2. Tanda Larangan (Rambu) Variabel kedua yang sangat krusial adalah simbol larangan internasional. Kita mengenalnya sebagai lingkaran merah dengan garis diagonal yang mencoret objek di dalamnya (Prohibition Sign). Simbol ini bersifat universal.

Tanpa perlu membaca tulisan, orang dari negara mana pun akan paham bahwa lingkaran merah berarti “JANGAN”. Kamu harus menggambar lingkaran ini dengan rapi. Gunakan jangka atau cetakan benda bulat seperti mangkok agar bentuknya sempurna. Garis coretnya harus tegas menutupi gambar rokok.

3. Pesan Teks (Slogan) Variabel ketiga adalah kata-kata. Gambar saja terkadang belum cukup kuat. Kamu perlu menambahkan slogan yang “menonjok”. Gunakan kalimat perintah atau peringatan yang singkat.

Contoh slogan yang efektif antara lain: “Matikan Rokokmu Sekarang!”, “Rokok Membunuhmu”, “Zona Bebas Asap”, atau “Sayangi Paru-Parumu”. Hindari menulis paragraf panjang tentang bahaya nikotin karena tidak akan ada yang membacanya saat lewat. Buatlah tulisan yang besar, tebal, dan mudah terbaca.

cara menggambar poster dilarang merokok

Ciri-Ciri Poster yang Menarik Perhatian

Apa yang membuat sebuah poster berhasil membuat orang berhenti dan melihat?
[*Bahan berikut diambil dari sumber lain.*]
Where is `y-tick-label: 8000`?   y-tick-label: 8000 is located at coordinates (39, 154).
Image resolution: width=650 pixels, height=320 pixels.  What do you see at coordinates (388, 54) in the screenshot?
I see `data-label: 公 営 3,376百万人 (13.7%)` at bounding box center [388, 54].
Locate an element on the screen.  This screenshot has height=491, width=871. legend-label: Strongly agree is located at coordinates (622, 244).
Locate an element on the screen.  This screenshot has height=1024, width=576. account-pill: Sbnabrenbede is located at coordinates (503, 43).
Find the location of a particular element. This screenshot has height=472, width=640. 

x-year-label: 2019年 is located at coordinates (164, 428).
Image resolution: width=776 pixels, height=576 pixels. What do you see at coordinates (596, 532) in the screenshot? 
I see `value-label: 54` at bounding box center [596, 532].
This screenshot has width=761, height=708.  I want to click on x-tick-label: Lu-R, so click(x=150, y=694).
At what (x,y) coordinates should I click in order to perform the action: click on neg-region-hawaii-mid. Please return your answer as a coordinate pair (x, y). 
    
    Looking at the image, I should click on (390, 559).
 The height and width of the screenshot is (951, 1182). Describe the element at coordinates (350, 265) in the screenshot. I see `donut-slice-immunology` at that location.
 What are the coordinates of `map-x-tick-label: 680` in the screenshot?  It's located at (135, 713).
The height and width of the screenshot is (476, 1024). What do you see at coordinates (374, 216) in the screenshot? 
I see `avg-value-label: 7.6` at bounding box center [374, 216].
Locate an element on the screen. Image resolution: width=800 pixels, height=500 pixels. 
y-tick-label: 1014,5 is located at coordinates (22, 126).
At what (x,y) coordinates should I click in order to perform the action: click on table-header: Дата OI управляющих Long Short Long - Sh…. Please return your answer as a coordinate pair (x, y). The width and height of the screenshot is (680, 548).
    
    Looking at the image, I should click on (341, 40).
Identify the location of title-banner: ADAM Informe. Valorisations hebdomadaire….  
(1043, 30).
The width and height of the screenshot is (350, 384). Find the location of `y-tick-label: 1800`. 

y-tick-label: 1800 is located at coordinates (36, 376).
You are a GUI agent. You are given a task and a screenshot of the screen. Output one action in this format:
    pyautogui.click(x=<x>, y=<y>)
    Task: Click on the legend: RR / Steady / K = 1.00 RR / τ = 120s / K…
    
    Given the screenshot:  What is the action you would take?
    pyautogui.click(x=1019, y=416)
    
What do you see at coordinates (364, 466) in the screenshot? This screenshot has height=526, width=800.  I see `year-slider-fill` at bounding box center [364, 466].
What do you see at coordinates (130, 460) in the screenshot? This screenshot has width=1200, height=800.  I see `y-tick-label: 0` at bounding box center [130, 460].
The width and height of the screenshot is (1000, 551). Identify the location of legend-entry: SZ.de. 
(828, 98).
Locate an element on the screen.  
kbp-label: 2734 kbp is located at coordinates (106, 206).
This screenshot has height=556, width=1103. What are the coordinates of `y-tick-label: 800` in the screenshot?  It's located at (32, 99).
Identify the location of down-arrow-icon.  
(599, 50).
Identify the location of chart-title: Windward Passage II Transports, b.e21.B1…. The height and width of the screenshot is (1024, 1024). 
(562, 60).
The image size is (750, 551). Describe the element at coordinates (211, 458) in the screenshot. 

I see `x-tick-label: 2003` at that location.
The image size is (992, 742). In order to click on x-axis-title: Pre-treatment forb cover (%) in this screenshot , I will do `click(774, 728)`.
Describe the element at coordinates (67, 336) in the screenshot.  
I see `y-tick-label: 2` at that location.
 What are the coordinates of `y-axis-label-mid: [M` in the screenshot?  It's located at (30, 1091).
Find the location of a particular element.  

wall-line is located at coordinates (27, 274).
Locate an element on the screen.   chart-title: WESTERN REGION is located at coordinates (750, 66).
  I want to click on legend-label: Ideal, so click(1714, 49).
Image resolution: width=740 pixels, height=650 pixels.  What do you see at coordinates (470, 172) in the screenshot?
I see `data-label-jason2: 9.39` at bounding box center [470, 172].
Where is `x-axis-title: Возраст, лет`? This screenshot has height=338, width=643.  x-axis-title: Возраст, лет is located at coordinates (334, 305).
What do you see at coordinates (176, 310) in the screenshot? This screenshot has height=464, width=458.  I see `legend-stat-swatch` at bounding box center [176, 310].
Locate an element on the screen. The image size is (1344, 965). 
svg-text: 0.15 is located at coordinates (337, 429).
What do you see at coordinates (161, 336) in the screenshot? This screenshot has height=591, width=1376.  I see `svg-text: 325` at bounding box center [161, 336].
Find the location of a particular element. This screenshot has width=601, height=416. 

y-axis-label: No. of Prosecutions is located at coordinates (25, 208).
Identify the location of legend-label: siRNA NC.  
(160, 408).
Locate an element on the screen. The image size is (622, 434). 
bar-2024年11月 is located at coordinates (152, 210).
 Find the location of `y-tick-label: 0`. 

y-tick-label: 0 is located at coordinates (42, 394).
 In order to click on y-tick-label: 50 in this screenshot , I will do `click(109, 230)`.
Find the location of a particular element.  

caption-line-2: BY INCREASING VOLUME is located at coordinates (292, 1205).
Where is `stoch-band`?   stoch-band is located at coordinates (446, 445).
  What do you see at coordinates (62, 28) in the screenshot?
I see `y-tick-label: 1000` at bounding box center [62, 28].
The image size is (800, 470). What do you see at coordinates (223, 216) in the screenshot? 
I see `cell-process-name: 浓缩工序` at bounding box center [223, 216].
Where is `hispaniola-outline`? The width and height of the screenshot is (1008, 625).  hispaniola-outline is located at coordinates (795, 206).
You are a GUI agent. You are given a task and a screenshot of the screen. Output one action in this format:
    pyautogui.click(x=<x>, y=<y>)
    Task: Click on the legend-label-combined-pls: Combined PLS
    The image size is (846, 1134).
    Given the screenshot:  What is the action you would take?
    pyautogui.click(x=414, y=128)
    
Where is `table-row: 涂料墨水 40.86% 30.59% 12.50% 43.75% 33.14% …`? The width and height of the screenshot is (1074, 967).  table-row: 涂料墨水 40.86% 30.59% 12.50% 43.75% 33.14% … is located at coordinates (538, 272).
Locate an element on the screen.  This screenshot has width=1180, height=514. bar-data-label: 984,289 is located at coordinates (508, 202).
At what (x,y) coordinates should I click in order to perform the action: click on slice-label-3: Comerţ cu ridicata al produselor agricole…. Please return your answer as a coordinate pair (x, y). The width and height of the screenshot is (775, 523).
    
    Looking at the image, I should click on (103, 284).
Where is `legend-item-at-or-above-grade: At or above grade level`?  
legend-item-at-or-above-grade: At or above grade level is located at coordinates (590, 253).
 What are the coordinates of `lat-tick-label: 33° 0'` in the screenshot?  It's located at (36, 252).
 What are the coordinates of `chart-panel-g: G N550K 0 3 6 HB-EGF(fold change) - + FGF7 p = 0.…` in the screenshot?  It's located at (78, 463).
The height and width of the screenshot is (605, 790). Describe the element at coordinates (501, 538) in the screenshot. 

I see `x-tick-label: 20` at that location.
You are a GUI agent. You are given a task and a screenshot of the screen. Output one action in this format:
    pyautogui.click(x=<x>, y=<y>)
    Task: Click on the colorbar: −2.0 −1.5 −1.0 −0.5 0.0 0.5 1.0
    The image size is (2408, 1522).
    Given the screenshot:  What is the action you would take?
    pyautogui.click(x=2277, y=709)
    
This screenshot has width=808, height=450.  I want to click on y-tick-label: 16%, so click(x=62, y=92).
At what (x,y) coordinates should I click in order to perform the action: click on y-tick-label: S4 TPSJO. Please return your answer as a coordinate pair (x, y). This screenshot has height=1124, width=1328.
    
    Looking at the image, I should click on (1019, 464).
Jawabannya terletak pada dampak visualnya. Poster dilarang merokok yang bagus memiliki karakteristik khusus yang membedakannya dari gambar biasa.

Warna yang Kontras dan Psikologis Poster kampanye bahaya rokok harus menggunakan warna-warna yang memicu emosi waspada. Merah adalah warna wajib. Merah melambangkan bahaya, darah, dan larangan. Hitam melambangkan kematian, kerusakan, atau paru-paru yang kotor. Abu-abu melambangkan asap dan penyakit.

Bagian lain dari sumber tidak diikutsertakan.